:: Task data

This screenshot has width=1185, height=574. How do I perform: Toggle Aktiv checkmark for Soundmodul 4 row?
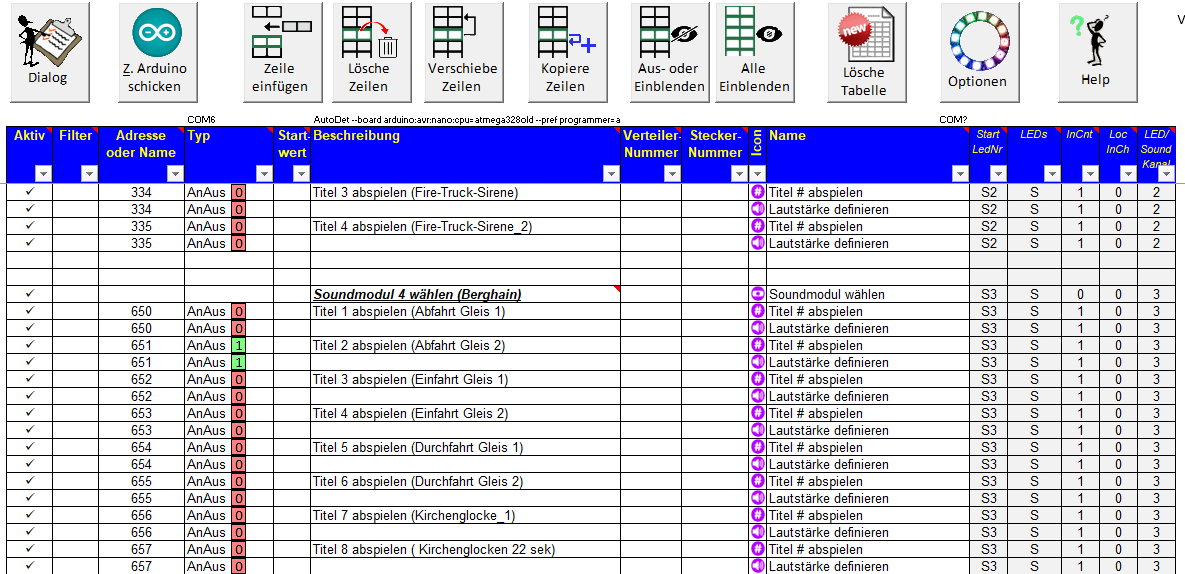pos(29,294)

::::
:: Task data

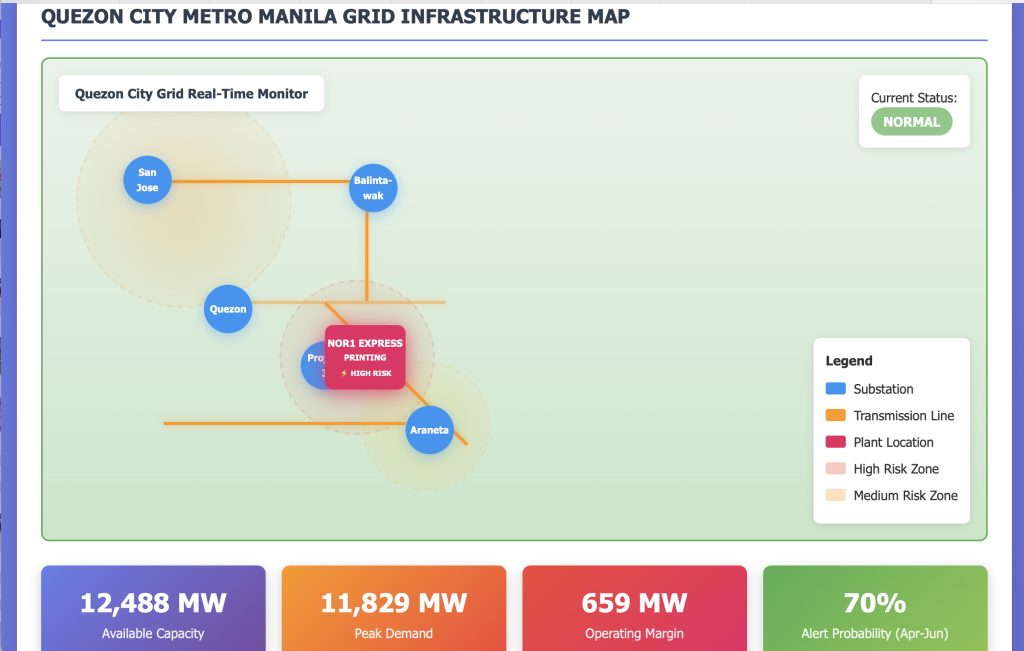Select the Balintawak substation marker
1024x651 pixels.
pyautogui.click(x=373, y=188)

::::
:: Task data

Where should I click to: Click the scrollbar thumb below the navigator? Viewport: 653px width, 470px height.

::::

Duplicate the records starting at the line containing "Select the Balintawak substation marker" and ending with the line containing "pyautogui.click(x=373, y=188)", including both of those lines. Omit the pictures from your reply.

• _Exercise answer_:
Select the Balintawak substation marker
1024x651 pixels.
pyautogui.click(x=373, y=188)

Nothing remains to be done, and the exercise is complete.